When an AI model recommends an action to prevent cost overruns in a project, it does not actually know the answer. Instead, it predicts an outcome based on data. Specifically, it relies on three types of data:
-
Training data
-
Input data
-
Feedback data
Understanding the Three Types of Data
Training data is what was originally used to create the model. This can include cost baselines from your current project and the causes of cost overruns from previous projects.
Input data is the information you provide for your current project when you use the AI model. For example, if you want insights into cost control, you need to combine inputs such as staff salaries (what statisticians call independent variables) with cost overruns as an output (the dependent variable).
If you hire new site engineers, you can already identify whether cost overruns occurred using an Excel sheet without any AI. This is a simple cause-and-effect relationship. In such cases, an AI model may not be necessary. A basic regression analysis might be sufficient, where you identify known causes of overruns and relate them to the fact that a project finishes over budget.
Deep Learning Goes Further
Deep learning takes this one step further. Instead of only analyzing relationships you already expect, it generates insights about combinations you may not have considered. For example, the model might recommend hiring two site engineers with a minimum of five years of local experience rather than hiring three site engineers with less local experience. The latter option may be associated with higher risks of quality defects and longer execution time, which ultimately leads to higher costs. In this scenario, experience becomes a critical factor.
Moreover, there are both fixed and variable costs. For example, expenses such as residence visas, work permits, and insurance tend to remain relatively stable for engineers with, say, 1–8 years of experience, whereas salary represents a variable cost that changes significantly. An AI model can optimize decisions by accounting for these parameters.
You decide whether to follow the AI recommendation, then observe the outcome. The result, whether positive or negative, becomes feedback data, which the model can learn from to improve future predictions. You can imagine the number of possible combinations across head office, design, procurement, and other functions that collectively influence project success.
Accuracy Improves Over Time
Neither regression analysis nor deep learning provides answers that are 100% accurate. A regression model might start with an accuracy of around 80%, while an AI model may initially be closer to 70%. However, with sufficient data and feedback, deep learning models can improve significantly, sometimes reaching accuracy levels as high as 97%.

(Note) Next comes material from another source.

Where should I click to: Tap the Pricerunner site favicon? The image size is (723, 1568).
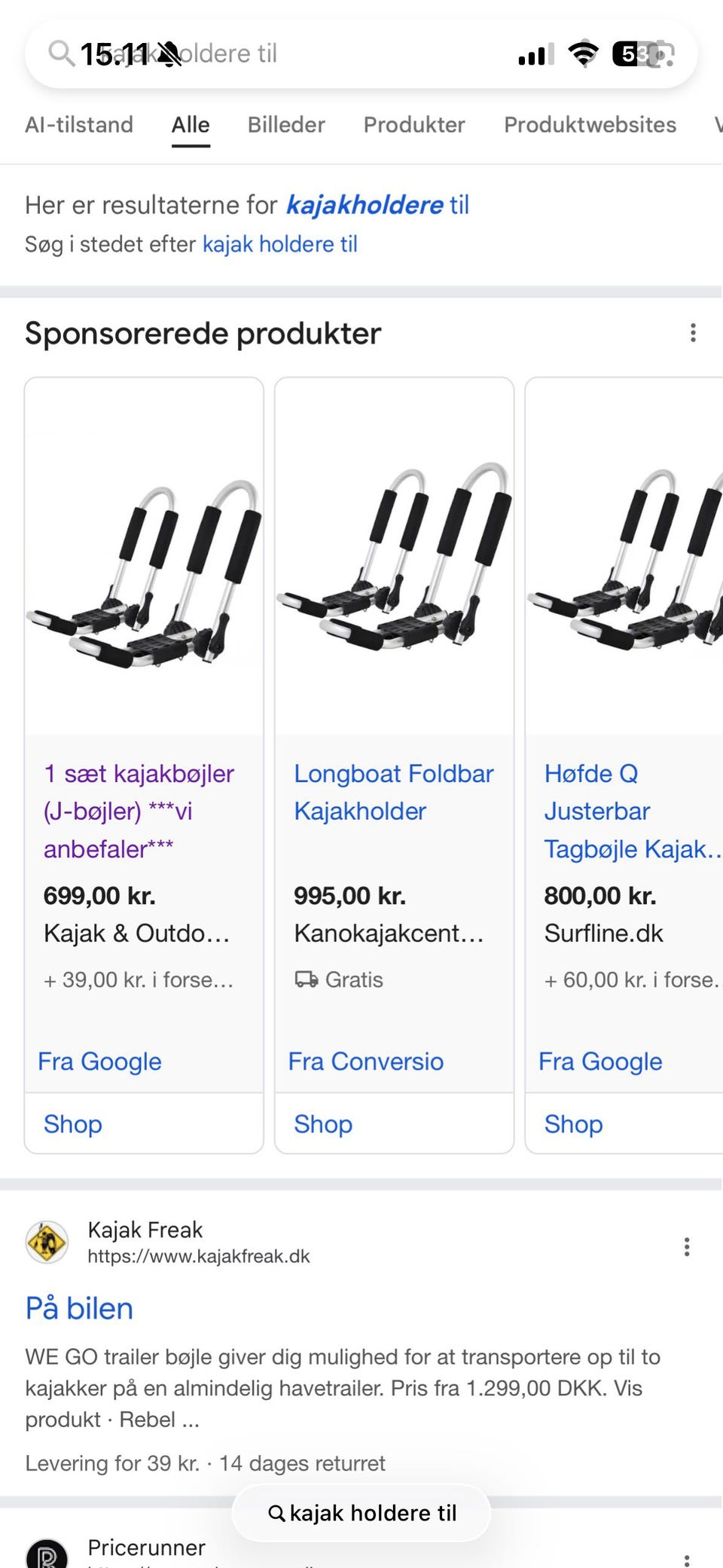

The key difference is this:
-
Regression analysis improves linearly
-
Deep learning improves exponentially
Timing Matters: Before vs. After the Decision
AI models generate insights based on the input data you provide. Therefore, timing is critical. In the hiring example, it is important to input candidate data before making a final decision. You may shortlist candidates, but the data should be fed into the AI model before you receive approval to hire.
If AI is only used after decisions are made, it becomes redundant. Its real value lies in supporting decisions before action is taken, not after the fact.
Why Is It Called “Intelligence”?
Humans can only identify a limited number of cause-and-effect combinations. This is because our short-term memory is limited, and our analytical processing is relatively slow. AI models, on the other hand, can process thousands of combinations quickly and effectively. Interestingly, humans also operate primarily on predictions.
Imagine you have a meeting at 10:00 a.m. in a location you’ve never visited before. You start driving at 9:30 a.m. based on a prediction. However, you spend an extra 20 minutes searching for parking. Your brain records this as feedback data and adjusts your prediction next time by accounting for parking delays on weekdays. Later, you discover that parking is even harder to find on weekends. This becomes another variable in your prediction model. This is exactly how feedback works.
That’s also why we are encouraged to try new experiences rather than remain in our comfort zones. New experiences allow us to accumulate more data and feedback, leading to better predictions and better decisions across different areas of life. There is no such thing as failure – only feedback data.
This is also why adults are generally wiser than seven-year-old children. Adults have accumulated more data and feedback, enabling them to make decisions with more accurate outcomes on average. If you would like to learn more about AI predictions, I highly recommend this book: “Prediction Machines: The Simple Economics of Artificial Intelligence by Ajay Agrawal, Joshua Gans and Avi Goldfarb”
AI adoption becomes easy and abundant
When service becomes cheap and abundant, adoption increases, and the world changes. In the past, communication across distances involved high friction. You had to physically visit a post office to send a letter. International calls were expensive, so communication required a strong justification. Messages were short and precise. Today, with the internet, you can message anyone instantly. Emails can be sent and read all day without worrying about cost or length. The associated cost has fallen close to zero. The same principle now applies to AI.
There are tools available that allow us to build AI models quickly and cheaply. Companies like Microsoft and Google offer end-to-end solutions that enable organizations to migrate data to the cloud, build data architectures, and develop AI models efficiently.
This abundance is what makes widespread adoption and meaningful impact possible.